WASHINGTON, Jan 2 (PTI) — Security lapses at several atomic laboratories across the USA enabled China and Russia to acquire classified information on nuclear technology, media reports said.

“China was able to steal neutron bomb secrets from the Lawrence Laboratory, an atomic establishment designing nuclear, thermo-nuclear and other weapons, during the regime of President Ronald Reagan,” says a former Defence Intelligence official, Nicholas Eftimaides, in a book titled “Chinese Intelligence Operations”.

“During the 1980s security at the laboratory was lax and various Chinese delegations visited the facility without appropriate background checks,” he said.

“The FBI’s investigation determined several of the visiting scientists either had strong ties to the mss (Ministry of State Security, China’s spy agency) or were in fact intelligence officers,” Eftimaides said.

According to “Washington Post” a congressional committee chaired by Republican Congressman Christopher Cox has found that Chinese spies continued to harvest classified nuclear secrets at several us weapons laboratories.

Ironically, analysts have noted, the us administration has banned scientists from India, a democratic country, but not China from visiting these laboratories.

Records for this task:

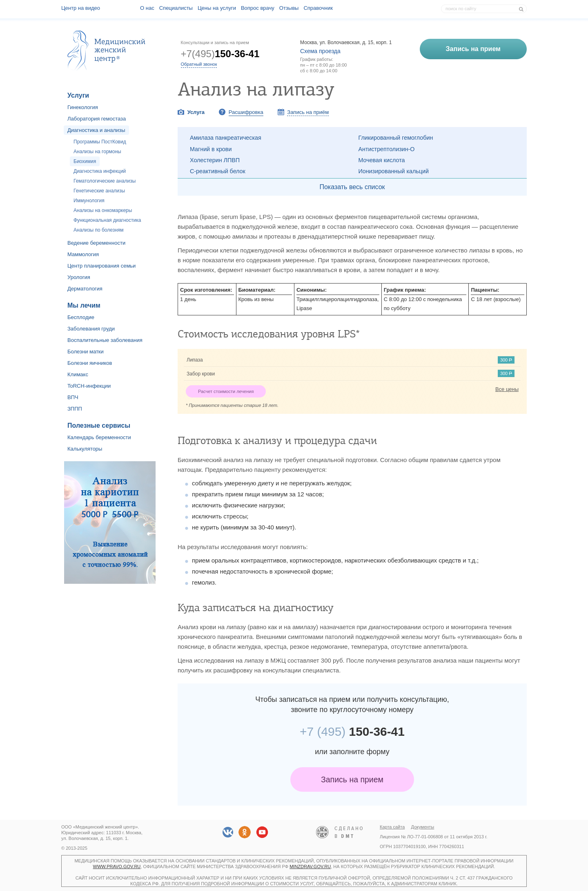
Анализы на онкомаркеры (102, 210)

* * *

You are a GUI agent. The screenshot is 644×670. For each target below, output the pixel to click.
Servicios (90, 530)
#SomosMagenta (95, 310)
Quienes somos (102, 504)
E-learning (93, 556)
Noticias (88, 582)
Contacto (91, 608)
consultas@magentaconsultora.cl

Task instructions:
**1.** In the report on nuclear lab security, what is the title of the book by Nicholas Eftimaides?
**2.** Repeat the entries word for word, from the line with "Quienes somos (102, 504)" up to and including the line with "consultas@magentaconsultora.cl".

Results by task:
**1.** "Chinese Intelligence Operations"

**2.**
Quienes somos (102, 504)
E-learning (93, 556)
Noticias (88, 582)
Contacto (91, 608)
consultas@magentaconsultora.cl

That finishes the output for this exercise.